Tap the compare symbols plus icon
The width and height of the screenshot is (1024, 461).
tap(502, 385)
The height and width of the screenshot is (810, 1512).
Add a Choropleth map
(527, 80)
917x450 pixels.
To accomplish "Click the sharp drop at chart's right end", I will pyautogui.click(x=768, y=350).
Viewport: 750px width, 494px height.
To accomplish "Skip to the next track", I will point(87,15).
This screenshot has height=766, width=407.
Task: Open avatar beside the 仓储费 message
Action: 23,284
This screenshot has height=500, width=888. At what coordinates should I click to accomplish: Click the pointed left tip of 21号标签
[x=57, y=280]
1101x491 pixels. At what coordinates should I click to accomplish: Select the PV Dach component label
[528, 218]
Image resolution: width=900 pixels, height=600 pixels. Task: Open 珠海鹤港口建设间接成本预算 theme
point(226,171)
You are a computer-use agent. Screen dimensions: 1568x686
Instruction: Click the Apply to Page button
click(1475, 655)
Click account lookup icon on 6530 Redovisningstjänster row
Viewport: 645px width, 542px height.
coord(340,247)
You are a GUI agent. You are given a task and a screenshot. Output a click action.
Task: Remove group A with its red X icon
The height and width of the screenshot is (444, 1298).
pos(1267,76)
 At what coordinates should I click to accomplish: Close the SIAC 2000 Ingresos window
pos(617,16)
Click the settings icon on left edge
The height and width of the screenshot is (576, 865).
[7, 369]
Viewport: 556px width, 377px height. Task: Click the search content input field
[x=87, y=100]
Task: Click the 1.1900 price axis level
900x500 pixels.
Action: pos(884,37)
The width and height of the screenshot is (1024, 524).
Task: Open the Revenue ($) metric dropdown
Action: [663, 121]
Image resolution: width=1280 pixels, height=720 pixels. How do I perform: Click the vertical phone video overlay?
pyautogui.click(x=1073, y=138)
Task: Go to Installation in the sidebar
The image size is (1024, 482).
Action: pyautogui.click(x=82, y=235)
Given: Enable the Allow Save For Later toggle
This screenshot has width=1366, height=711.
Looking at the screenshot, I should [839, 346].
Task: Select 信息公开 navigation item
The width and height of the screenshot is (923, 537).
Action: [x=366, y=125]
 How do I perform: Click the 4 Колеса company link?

┄┄┄┄┄┄┄┄┄┄┄┄┄┄┄┄┄┄┄┄

Activity ▸
Lines containing the string "agent" are the ones to copy from the entries above.

Response to the task ▸
You are a computer-use agent. Screen dimensions: 1568x686
You are a GUI agent. You are given a task and a screenshot. Output a click action.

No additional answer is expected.